Jono shared his life story with the National Organization for Rare Disorders (NORD) at the Breakthrough Summit in 2015, capturing the attention and hearts of many.
“I was born with a genetic condition that affects my facial features. I have no cheekbones, and so my eyes dip down,” Jono explained. “I love my little ears, they don’t get cold at night. But I do need hearing aids. I’m one of the lucky ones. More severely affected individuals need help with feeding and breathing. I’ve met kids who’ve had more than 70 surgeries to correct problems that would make their lives easier.”
Reflecting on Jean, the woman who gave him a home, Jono said, “Jean adopted me on May 18, 1990 – so I get two birthdays! I used to tell other kids that my mom went to the hospital and she looked at all the babies and she chose me, whereas their parents had been stuck with them.”
Despite Jean’s efforts to connect with Jono’s birth parents, they remained uninterested and refused any contact with him.
Throughout his life, Jono, now 36, faced severe bullying because of his appearance.
“When I became a teen, I began to think, why me? That snowballed into thoughts about my birth parents. Parents are supposed to love you no matter what, even if you rob a bank. How would I ever have a family? Who will want me?” he said. “I started to hate my face. I became aggravated at not being able to change the way I looked. I avoided looking at my reflection, even in windows walking down the street. I was ashamed of the way I looked.”
However, a pivotal moment at his bartending job helped him regain his self-confidence.
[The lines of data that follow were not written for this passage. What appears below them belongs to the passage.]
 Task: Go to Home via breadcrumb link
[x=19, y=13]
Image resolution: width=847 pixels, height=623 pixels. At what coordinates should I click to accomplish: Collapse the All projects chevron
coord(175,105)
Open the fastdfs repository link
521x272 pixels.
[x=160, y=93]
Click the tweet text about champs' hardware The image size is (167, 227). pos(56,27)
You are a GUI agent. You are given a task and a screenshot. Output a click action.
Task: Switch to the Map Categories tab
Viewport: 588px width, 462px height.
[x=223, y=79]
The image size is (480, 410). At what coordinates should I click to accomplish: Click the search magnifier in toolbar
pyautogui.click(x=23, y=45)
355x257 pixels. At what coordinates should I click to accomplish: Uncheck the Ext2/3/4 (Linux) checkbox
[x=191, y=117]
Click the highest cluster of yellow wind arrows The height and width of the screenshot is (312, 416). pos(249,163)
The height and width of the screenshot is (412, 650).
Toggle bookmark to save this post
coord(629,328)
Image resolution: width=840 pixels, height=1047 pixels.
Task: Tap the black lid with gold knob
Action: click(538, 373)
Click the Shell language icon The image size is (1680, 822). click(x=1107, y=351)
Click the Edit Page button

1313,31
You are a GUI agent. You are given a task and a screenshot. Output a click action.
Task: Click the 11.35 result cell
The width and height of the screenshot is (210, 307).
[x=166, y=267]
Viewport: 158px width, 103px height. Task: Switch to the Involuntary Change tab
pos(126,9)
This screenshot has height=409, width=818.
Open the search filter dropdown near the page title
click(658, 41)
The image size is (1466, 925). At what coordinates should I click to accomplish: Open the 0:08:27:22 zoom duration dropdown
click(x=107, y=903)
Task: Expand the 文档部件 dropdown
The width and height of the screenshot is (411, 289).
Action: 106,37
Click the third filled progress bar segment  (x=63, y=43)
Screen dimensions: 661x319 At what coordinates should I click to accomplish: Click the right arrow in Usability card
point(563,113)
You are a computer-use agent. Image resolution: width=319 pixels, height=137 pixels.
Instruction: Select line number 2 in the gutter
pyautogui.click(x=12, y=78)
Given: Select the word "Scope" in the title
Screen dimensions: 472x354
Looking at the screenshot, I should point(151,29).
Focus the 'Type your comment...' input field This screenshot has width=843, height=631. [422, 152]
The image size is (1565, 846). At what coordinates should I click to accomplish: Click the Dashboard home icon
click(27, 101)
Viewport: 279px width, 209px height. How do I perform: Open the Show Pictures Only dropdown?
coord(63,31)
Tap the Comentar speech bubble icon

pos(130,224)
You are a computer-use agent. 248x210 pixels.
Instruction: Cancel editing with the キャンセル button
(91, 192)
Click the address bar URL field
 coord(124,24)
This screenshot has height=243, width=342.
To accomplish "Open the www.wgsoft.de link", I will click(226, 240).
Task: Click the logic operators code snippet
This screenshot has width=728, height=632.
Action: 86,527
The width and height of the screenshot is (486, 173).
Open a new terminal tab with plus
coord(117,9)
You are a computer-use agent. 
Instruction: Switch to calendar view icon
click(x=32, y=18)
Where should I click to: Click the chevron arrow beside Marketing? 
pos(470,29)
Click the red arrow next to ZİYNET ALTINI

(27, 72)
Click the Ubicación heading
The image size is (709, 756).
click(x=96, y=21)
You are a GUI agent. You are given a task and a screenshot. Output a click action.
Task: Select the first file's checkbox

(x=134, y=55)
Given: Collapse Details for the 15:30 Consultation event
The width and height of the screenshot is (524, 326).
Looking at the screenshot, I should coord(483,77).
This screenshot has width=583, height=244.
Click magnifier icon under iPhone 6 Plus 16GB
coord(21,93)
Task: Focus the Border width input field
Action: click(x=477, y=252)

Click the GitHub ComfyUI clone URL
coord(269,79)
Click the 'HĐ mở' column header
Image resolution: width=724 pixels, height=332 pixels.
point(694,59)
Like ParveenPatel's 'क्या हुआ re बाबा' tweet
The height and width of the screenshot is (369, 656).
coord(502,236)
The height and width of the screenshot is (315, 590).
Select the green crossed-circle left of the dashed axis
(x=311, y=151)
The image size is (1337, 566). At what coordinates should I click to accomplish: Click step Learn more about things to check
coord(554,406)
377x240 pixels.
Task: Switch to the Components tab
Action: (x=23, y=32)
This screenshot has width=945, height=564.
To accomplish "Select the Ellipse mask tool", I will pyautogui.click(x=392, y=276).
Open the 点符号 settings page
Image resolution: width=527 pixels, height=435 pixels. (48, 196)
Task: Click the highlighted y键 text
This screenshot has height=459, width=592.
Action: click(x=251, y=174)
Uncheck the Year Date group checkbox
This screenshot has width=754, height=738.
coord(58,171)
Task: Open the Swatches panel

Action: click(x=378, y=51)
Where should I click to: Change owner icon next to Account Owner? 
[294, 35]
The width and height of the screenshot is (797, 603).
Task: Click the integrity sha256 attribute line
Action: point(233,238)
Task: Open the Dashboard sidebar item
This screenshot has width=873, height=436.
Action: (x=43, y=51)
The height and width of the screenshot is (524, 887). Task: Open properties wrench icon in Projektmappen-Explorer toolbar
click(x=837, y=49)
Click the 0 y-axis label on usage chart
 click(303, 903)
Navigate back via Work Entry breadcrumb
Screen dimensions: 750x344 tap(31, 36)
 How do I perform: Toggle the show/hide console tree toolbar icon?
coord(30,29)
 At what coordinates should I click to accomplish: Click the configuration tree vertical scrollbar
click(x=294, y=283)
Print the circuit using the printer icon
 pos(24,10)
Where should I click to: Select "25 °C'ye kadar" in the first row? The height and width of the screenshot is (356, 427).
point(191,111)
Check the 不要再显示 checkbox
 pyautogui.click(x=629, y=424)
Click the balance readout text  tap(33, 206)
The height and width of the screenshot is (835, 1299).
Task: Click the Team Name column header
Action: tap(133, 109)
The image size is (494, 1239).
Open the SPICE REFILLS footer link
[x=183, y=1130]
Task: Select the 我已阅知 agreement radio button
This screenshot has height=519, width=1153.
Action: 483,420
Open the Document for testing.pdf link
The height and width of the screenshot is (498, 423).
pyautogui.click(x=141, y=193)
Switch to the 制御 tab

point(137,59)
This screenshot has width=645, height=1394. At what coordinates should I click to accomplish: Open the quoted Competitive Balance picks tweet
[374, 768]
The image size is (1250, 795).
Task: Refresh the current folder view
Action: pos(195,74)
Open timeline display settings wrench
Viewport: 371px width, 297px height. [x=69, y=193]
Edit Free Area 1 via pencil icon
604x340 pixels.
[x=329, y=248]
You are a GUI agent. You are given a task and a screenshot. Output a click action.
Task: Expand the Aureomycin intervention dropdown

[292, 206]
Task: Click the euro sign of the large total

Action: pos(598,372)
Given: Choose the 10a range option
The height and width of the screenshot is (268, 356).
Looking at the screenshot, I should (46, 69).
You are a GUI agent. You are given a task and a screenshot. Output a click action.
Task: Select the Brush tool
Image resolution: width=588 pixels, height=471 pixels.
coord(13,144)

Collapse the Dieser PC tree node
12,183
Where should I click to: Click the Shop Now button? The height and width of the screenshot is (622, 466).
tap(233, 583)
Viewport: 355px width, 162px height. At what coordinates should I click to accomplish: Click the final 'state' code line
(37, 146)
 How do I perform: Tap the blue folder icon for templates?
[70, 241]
Arrived in beautiful Adelaide to meet this little superstar. #adelaide #australia #treachercollins #lovinglife pic.twitter.com/XKTNbe5nnl
— Jono Lancaster (@Jono_Lancaster) November 17, 2014
A customer, a tough-looking ‘skinhead’ with ‘muscles on top of muscles,’ approached him. No one wanted to serve the intimidating man, but Jono stepped up. The man asked bluntly, “What’s up with your face?”
Jono replied, “I was born with Treacher Collins syndrome.” The man responded with “all right.” Jono added, “I’m deaf,” and showed him his hearing aids. The man then asked, “Do they come with an off switch? Damn, you’re lucky. I have a wife and all she does is talk 24/7, and to be able to switch her yakking off…”
For the first time in a long while, someone laughed with Jono instead of at him. This moment reminded him to “focus on the good.”
Today, Jono has a partner and works as a motivational speaker. He dedicates his time to supporting young children with Treacher Collins syndrome, helping them accept themselves.
“So what’s changed?” he reflected. “People are still the same. My parents still want nothing to do with me. What’s changed is my attitude, and that’s so powerful. Instead of allowing negative energy to bring me down, I believe in myself. I wouldn’t change any of it. My attitude was more disabling than anything. With the right attitude, you can achieve anything.”
Jono’s journey of self-acceptance and resilience serves as an inspiring reminder of the power of love and a positive attitude.